• What is needed
Whenever a line in the entries below contains "profile", copy that line.
--- Data supplied Enclosed Below ---
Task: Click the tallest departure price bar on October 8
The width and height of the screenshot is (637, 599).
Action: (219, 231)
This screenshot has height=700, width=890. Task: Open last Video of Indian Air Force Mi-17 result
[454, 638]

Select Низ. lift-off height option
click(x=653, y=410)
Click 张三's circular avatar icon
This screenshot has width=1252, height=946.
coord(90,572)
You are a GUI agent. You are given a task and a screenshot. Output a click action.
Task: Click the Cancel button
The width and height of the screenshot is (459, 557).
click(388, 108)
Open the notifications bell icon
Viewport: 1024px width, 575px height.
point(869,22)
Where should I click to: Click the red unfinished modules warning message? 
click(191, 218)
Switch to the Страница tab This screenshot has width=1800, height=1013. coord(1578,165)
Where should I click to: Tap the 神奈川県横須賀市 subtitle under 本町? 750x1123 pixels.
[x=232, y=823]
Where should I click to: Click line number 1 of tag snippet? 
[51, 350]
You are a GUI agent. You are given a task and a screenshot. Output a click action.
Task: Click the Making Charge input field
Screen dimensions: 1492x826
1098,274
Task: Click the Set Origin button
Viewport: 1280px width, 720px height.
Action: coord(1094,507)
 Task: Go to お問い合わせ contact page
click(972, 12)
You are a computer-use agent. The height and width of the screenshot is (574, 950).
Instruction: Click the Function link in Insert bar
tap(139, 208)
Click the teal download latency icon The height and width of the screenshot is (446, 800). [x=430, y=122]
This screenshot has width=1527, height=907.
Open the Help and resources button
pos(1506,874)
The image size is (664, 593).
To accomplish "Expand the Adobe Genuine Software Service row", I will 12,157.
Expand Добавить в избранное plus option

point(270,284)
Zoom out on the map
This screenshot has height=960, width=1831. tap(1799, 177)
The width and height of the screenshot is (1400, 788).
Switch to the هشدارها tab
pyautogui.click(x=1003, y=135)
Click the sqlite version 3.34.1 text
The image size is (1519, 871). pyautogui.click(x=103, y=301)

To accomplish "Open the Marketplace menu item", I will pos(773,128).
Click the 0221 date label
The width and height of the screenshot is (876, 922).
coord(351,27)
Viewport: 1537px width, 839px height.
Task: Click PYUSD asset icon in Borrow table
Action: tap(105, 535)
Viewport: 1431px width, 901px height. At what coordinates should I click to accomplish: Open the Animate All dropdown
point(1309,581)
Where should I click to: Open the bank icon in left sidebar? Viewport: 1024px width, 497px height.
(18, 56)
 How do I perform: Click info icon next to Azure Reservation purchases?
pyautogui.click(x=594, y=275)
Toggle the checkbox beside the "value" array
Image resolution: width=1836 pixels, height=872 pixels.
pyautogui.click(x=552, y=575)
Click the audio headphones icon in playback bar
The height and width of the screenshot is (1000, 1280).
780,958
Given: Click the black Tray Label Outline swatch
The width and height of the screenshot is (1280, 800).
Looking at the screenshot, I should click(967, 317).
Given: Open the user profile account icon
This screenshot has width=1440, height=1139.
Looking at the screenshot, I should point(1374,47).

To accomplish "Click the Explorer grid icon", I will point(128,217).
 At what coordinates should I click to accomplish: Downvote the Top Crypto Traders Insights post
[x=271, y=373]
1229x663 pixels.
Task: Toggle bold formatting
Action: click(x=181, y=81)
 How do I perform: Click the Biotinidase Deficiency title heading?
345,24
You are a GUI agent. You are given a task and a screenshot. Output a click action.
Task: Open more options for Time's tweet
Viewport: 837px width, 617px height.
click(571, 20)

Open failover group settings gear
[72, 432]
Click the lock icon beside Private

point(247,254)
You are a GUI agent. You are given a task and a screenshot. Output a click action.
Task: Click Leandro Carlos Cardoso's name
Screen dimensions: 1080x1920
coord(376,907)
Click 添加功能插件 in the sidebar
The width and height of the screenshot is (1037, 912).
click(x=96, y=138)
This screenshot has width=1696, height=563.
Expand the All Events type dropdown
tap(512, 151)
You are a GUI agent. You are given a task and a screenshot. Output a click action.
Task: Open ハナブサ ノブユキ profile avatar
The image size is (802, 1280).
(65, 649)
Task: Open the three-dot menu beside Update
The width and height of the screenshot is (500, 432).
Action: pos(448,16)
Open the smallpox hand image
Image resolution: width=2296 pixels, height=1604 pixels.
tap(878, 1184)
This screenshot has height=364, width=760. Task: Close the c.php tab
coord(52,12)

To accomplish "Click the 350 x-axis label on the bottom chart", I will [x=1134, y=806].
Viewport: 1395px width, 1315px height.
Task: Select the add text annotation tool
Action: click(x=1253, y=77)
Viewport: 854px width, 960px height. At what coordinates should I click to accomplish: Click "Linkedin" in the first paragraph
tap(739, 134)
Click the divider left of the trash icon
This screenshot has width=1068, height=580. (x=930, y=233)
--- End of Enclosed Data supplied ---
• Solution to this problem
Given: Open the user profile account icon
Task: Open ハナブサ ノブユキ profile avatar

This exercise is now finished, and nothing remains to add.